La fin du nucléaire ce n'est pas pour tout de suite. En affirmant le 28 février dernier, être "prête à donner (le) feu vert" au prolongement de dix ans de la durée de vie des centrales nucléaires, qui passerait ainsi de 40 à 50 ans, Ségolène Royal a envoyé un message qui peut surprendre. Si la ministre de l'Ecologie, n’a certes pas dérogé à la loi de transition énergétique qui prévoit une baisse de la part de l’atome dans le bouquet électrique national (de 75 % à 50 % d’ici à 2025), mais ne programme pas l'abandon de cette énergie, elle a accédé à la demande du président d’EDF, Jean-Bernard Lévy. Ce dernier projette d’investir plus de 50 milliards d’euros dans la modernisation du parc nucléaire hexagonal, avec l'intention de maintenir en activité 56 des 58 réacteurs. Or, dans son rapport publié début février, la Cour des comptes a estimé que le cap de 50 % d’électricité d’origine nucléaire doit mener à la fermeture de "17 à 20 réacteurs"."Le gouvernement joue la carte du nucléaire alors qu'il n'y a plus de marché dans le monde, affirme Cyrille Cormier, chargé des questions énergie et climat au sein de l'ONG Greenpeace. L'Inde, par exemple, réoriente ses investissements dans le solaire et en Chine, lenucléaire connaît des ratés. A cause d'EDF, l'Etat privilégie cette énergie du passé. L'avenir ce sont les renouvelables qui représentent 300 milliards de dollars d'investissements dans le monde".Il convient aussi de citer l'imbroglio gouvernemental autour de la fermeture de Fessenheim avec d'un côté la nouvelle ministre du Logement, Emmanuelle Cosse, soutenant que la centrale sera fermée dès cette année et de l'autre, Ségolène Royal affirmant qu'elle n'interviendra qu'en 2018. "Le gros problème est que les élites françaises restent extraordinairement tournées vers le passé alors que les renouvelables explosent" considère Pascal Canfin. Et s'agissant des renouvelables, la France est le deuxième pays européen le plus... en retard sur ses objectifs. Et l'ancien ministre du Développement de lâcher: "le gouvernement fait semblant de faire la transition énergétique, il fait semblant de fermer des centrales nucléaires, semblant d'en faire comme on peut le voir avec les problèmes de financement de l'EPR et il fait semblant de jouer la carte des renouvelables. Il fait semblant..."

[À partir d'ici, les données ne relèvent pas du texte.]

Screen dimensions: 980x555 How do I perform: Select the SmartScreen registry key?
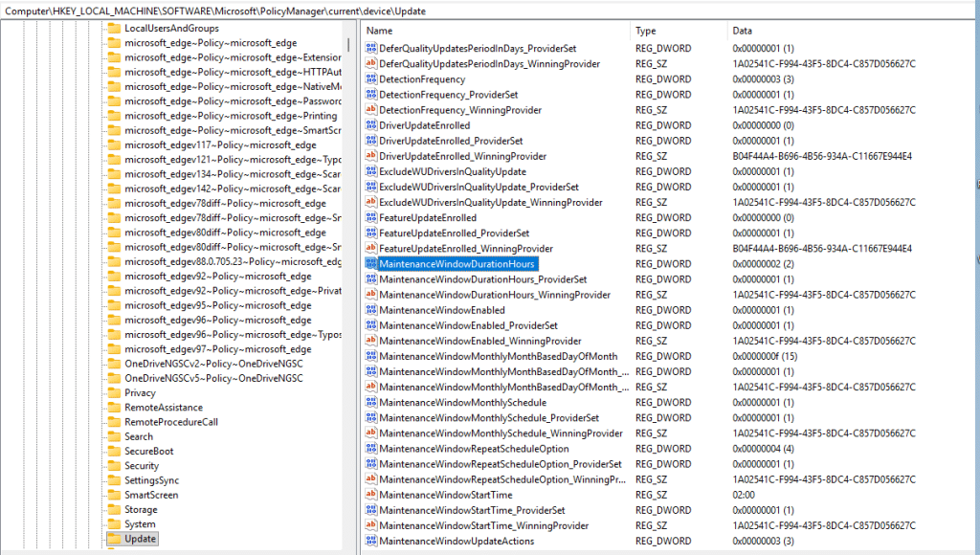[x=151, y=495]
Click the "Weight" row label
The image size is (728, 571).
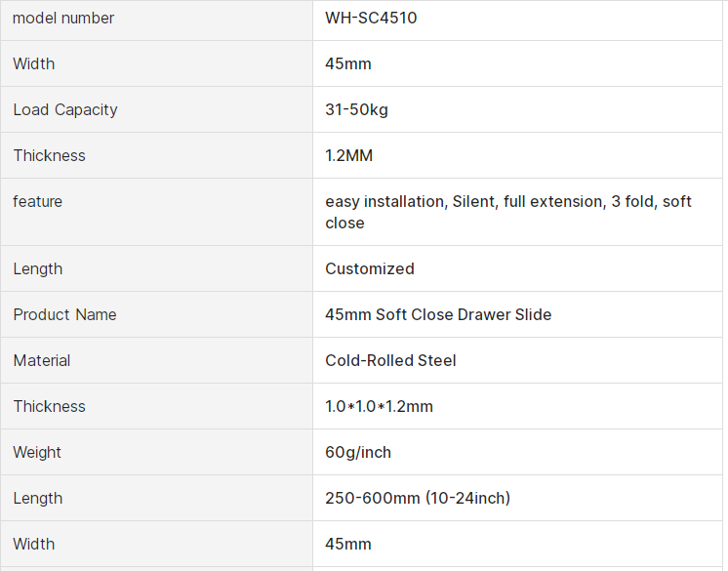(37, 452)
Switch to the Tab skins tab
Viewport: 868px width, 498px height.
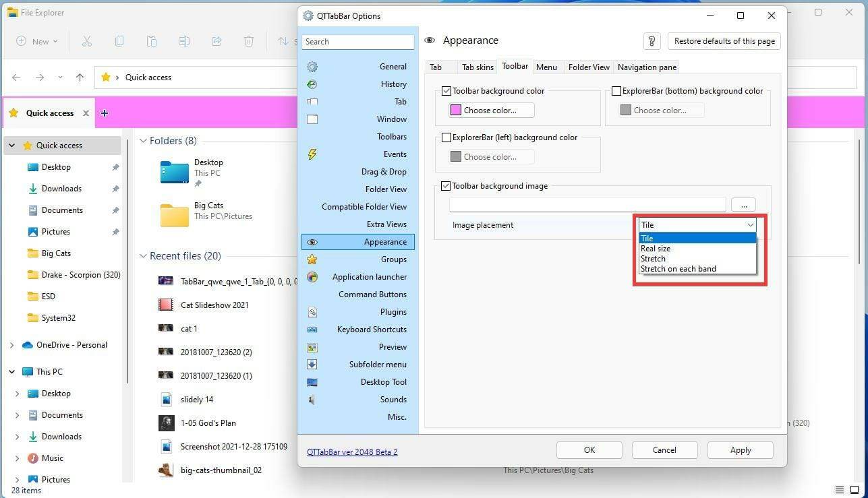(477, 67)
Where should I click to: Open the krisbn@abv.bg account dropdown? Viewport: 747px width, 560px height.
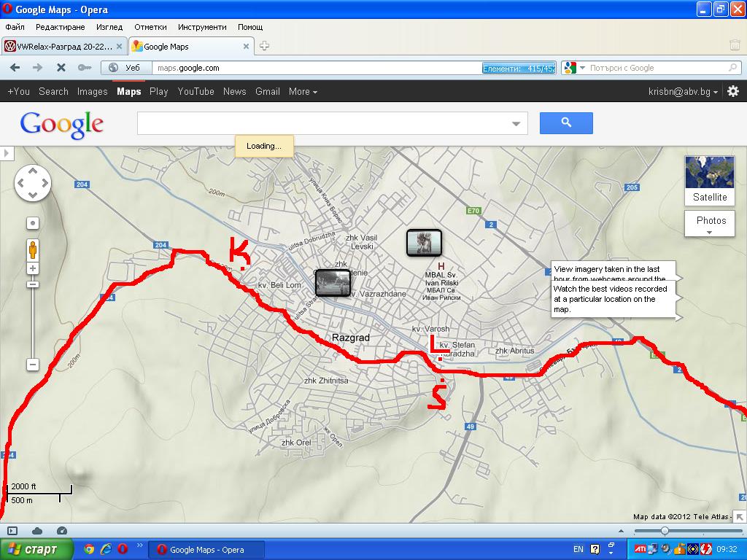click(683, 92)
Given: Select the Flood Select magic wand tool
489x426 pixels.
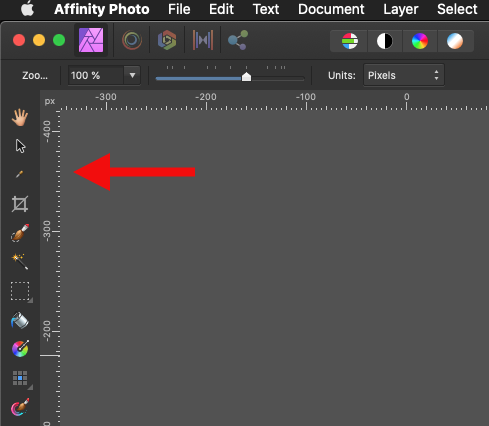Looking at the screenshot, I should click(20, 261).
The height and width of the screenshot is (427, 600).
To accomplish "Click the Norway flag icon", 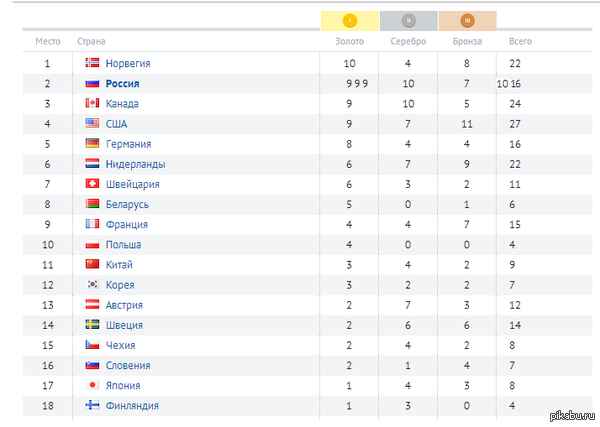I will 92,63.
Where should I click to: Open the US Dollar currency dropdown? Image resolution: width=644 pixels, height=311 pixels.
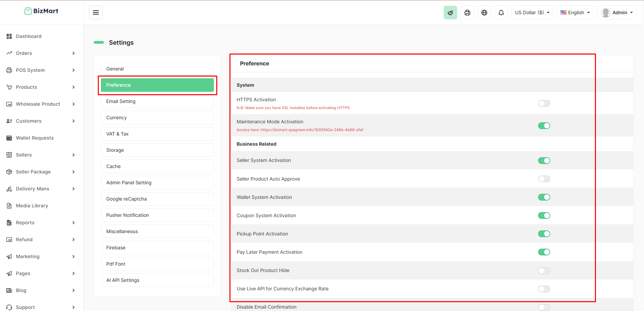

Le Foll réceptif aux demandes des agriculteurs sur les pesticides...


La loi sur la biodiversité, examinée du 15 au 17 mars, comporte un article consacré aux néonicotinoïdes. Cette famille d’insecticides est reconnue nocive pour les insectes pollinisateurs et, plus généralement, pour l’environnement et la santé. Le texte indique - après une modification introduite par des députés écologistes et socialistes - que l’utilisation de l’ensemble de cette famille d’insecticides sera interdite à partir du 1er janvier 2017, pour tous les usages et toutes les cultures, y compris les semences enrobées avec ces produits.Seulement, Stéphane Le Foll ne l'entend pas de cette oreille. Le ministre de l'Agriculture vient en effet, comme le révèle le journal Le Monde, d'adresser une lettre aux députés pour les inciter à ne pas se prononcer en faveur d’une interdiction simple et totale. Stéphane Le Foll estime notamment que cela créerait "des distorsions entre les agriculteurs français et le reste des agriculteurs européens". Une position très proche de celle des représentants du monde agricole. Pour le ministre, cette réglementation "doit se conduire au bon niveau, au niveau européen".Selon des chiffres publiés début mars, le recours aux produits phytosanitaires par les agriculteurs a augmenté de 9,3% entre 2013 et 2014.

... et les nitrates


Un autre vœu des agriculteurs français pourrait être bientôt exaucé. Il s'agit de la réglementation sur les nitrates. Le monde agricole, FNSEA en tête, demande depuis des mois au gouvernement de s’atteler à la simplification des normes. Et Stéphane Le Foll a annoncé le 17 février dernier, qu’il "allait essayer de proposer aux agriculteurs des sorties de normes  qui existent aujourd’hui sur la base de critères (…) qu’il va falloir qu’on définisse". Parmi les critères, le ministre a évoqué le niveau de matière organique dans les sols. "Quand on a des sols plus épais et qui sont capables d’absorber plus d’eau et d’azote qui ont de la microbiologie, les potentialités d’épandage n’ont rien à voir avec un sol conventionnel".En 2014, Manuel Valls avait aussi remis en cause la directive nitrates après une nouvelle condamnation de la France par la Cour de Justice de l’Union européenne. "La France va travailler à une adaptation de cette directive nitrates dont l’approche normative a clairement montré ses limites" avait-il assuré aux agriculteurs, suscitant notamment l'ire d'Europe Ecologie Les Verts, dénonçant des propos "irresponsables".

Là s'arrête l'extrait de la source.